Task prompt - The lines you return must be all those in the data that hold the string "label".

Record set -
■ ■ ■ ■ ■ ■ ■

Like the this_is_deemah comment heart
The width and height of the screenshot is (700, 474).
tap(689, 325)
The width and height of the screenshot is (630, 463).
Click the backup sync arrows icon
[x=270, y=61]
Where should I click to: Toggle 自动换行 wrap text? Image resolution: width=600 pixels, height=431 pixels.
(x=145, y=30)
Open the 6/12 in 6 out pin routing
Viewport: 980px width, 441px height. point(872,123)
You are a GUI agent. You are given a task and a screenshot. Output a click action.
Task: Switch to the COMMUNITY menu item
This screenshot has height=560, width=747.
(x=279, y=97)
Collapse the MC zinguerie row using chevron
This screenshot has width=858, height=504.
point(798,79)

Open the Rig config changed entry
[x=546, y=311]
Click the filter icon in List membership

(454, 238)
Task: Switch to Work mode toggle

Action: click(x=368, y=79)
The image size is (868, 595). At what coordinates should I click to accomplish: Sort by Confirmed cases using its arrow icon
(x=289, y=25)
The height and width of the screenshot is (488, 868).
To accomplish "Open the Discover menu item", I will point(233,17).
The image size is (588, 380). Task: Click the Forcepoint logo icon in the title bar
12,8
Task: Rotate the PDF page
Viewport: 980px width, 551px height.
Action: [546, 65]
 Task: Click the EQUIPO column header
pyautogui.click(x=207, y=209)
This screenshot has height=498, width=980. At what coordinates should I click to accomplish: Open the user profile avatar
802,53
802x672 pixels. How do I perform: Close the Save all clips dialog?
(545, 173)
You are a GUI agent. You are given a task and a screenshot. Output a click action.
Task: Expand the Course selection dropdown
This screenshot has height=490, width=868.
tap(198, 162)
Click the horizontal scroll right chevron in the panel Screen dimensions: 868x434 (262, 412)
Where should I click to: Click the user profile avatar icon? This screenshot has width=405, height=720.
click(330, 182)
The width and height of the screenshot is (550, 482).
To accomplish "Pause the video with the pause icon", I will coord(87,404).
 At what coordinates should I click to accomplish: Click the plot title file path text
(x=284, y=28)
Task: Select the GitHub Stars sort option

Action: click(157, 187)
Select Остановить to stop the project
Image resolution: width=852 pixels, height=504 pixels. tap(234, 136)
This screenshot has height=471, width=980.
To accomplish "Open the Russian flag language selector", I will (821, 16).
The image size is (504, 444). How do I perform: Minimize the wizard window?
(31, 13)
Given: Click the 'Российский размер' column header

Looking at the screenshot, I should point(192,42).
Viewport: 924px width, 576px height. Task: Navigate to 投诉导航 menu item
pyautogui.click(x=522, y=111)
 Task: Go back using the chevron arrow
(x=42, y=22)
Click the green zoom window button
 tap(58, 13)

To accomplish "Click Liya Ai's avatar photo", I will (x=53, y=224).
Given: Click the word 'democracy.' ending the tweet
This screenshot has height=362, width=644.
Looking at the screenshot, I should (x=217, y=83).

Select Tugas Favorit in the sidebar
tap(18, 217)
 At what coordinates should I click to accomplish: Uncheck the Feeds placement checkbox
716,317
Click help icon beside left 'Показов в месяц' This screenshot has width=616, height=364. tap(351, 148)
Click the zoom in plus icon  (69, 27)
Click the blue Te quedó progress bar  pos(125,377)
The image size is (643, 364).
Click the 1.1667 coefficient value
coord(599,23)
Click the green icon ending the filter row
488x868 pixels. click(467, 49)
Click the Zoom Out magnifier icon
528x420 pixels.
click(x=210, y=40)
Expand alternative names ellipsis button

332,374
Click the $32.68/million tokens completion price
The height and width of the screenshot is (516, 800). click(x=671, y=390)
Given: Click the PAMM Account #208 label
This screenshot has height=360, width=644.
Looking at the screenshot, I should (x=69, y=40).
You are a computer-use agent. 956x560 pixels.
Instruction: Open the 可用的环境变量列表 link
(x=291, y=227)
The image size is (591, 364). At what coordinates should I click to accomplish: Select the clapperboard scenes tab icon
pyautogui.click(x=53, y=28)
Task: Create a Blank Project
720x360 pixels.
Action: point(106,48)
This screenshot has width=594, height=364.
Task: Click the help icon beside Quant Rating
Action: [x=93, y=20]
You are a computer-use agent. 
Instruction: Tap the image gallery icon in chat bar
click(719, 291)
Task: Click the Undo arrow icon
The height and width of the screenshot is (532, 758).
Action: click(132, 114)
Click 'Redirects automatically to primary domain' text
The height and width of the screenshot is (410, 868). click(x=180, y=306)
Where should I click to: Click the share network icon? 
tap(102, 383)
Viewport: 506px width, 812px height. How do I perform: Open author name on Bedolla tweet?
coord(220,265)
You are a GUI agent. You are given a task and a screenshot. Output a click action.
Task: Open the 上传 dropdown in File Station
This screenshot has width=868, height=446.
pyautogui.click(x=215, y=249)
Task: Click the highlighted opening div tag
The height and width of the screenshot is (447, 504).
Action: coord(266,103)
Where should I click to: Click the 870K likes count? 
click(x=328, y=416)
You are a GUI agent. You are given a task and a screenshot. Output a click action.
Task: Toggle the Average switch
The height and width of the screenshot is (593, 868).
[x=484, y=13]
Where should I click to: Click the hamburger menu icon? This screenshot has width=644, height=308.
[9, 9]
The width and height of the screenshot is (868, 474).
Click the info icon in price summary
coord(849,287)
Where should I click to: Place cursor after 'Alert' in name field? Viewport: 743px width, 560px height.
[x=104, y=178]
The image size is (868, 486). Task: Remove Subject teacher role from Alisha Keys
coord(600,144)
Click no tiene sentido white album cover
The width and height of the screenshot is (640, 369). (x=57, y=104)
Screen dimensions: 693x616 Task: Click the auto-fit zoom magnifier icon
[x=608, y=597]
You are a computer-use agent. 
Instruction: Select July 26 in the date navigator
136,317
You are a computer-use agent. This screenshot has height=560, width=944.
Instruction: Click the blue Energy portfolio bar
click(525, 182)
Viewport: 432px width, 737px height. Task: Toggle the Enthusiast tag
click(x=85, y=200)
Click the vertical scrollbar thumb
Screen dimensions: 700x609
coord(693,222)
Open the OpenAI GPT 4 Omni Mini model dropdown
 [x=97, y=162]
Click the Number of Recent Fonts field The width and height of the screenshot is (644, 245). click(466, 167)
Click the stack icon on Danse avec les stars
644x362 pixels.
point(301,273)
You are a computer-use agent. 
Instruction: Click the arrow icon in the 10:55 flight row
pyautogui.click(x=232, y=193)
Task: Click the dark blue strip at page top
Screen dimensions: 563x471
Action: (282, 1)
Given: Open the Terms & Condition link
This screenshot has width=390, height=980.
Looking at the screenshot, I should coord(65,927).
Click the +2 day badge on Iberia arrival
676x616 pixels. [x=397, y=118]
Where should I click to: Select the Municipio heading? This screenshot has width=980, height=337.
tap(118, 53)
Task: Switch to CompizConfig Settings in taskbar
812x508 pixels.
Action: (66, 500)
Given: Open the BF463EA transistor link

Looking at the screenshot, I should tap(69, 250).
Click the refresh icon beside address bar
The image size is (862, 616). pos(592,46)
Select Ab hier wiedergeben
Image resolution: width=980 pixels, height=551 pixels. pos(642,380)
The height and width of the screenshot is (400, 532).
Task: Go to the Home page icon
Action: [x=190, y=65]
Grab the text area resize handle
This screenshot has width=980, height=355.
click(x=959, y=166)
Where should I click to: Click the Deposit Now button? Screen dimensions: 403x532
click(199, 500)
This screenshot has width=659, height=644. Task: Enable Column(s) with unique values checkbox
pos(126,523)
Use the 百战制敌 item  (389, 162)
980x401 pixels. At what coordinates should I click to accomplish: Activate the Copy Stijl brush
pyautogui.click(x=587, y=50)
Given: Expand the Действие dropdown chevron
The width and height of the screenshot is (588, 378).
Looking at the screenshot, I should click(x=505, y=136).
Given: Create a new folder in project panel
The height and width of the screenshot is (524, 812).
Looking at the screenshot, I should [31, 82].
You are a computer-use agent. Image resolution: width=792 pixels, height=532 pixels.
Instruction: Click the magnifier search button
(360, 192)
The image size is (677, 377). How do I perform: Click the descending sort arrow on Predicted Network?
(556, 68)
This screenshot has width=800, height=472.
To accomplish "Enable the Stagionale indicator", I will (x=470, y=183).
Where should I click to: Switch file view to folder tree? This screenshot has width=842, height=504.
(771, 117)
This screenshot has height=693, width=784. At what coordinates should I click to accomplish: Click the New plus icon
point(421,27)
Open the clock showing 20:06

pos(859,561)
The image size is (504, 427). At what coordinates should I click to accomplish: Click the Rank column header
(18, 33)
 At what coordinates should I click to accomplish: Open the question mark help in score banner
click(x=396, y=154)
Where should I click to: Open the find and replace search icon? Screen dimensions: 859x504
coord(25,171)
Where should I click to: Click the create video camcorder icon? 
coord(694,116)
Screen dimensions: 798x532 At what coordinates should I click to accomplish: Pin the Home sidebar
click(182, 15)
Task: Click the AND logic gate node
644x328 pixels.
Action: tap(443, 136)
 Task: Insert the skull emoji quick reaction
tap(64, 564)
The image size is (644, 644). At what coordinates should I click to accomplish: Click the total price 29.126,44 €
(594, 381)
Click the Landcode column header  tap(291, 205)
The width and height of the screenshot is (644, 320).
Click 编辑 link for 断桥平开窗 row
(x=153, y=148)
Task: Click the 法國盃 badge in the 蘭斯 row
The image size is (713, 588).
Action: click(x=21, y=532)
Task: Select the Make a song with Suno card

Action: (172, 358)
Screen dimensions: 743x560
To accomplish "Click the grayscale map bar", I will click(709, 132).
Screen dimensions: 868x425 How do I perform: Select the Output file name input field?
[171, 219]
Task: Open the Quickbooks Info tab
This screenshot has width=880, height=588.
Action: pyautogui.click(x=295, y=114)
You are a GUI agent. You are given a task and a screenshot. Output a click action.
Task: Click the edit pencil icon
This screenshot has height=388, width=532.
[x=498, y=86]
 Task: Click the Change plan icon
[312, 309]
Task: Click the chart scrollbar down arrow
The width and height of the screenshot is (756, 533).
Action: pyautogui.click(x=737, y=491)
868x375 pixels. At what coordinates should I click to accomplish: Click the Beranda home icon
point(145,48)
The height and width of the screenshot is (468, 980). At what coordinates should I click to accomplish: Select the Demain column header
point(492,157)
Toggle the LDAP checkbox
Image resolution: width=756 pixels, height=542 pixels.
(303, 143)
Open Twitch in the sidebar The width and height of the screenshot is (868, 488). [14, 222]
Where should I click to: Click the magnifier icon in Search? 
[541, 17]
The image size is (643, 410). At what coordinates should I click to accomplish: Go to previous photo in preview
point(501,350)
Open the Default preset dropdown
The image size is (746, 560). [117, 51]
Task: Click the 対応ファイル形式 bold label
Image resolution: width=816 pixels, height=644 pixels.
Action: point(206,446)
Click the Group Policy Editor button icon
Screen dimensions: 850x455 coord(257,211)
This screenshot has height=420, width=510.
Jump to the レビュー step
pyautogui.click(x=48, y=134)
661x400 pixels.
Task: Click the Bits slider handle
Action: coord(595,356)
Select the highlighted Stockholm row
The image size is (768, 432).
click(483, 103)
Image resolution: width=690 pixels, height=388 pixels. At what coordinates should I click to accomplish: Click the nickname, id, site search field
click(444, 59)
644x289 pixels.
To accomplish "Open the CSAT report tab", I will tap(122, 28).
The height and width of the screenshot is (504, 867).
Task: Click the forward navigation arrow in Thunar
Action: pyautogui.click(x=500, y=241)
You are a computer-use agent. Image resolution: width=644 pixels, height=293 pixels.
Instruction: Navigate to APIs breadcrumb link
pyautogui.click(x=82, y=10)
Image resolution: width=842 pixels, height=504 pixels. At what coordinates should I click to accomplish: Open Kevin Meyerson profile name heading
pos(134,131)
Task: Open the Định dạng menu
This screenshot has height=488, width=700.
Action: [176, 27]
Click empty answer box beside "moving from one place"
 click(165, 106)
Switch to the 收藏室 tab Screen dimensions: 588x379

■ ■ ■ ■ ■ ■ ■

Exercise response -
Given: Click the PAMM Account #208 label
Task: Click the 対応ファイル形式 bold label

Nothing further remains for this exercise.